What the task asks =>
Retype the entries below exactly, and keep every picture out of your version.

━━━━━━━━━━━━━━━━━━━━

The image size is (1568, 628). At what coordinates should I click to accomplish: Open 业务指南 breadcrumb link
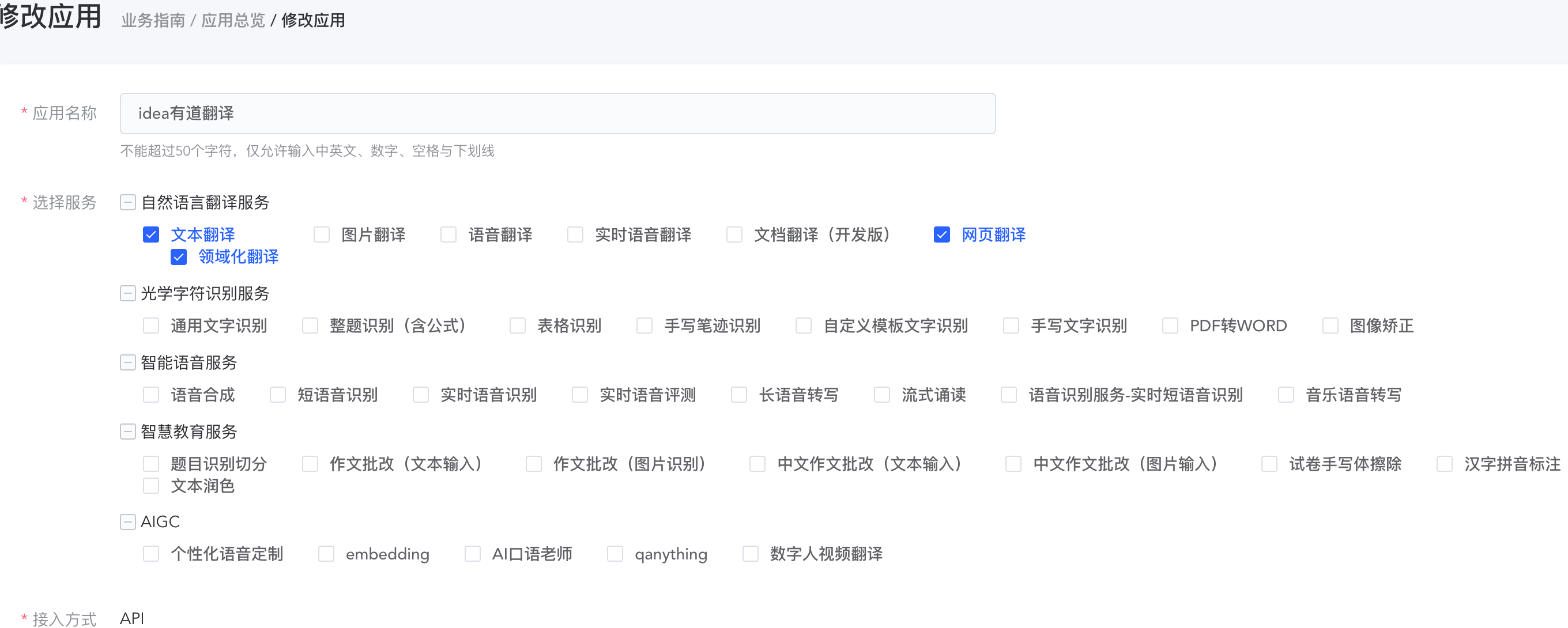[153, 21]
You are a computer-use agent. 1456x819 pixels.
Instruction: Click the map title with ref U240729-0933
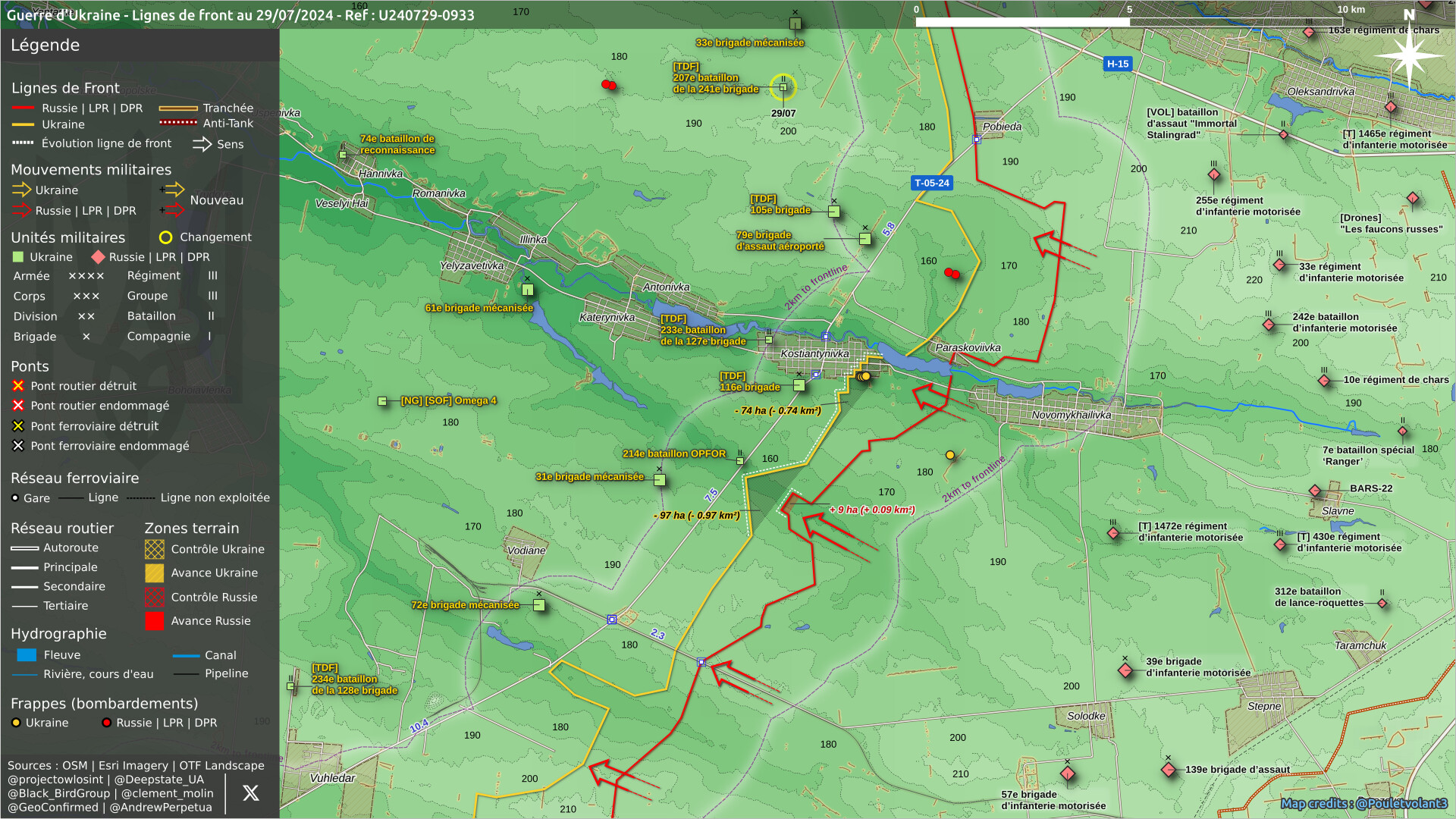(x=240, y=15)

━━━━━━━━━━━━━━━━━━━━

Response for this exercise =>
The image size is (1568, 628). At what coordinates should I click to accomplish: Open 业务指南 breadcrumb link
[153, 21]
You are a computer-use agent. 1456x819 pixels.
Instruction: Click the map title with ref U240729-0933
(x=240, y=15)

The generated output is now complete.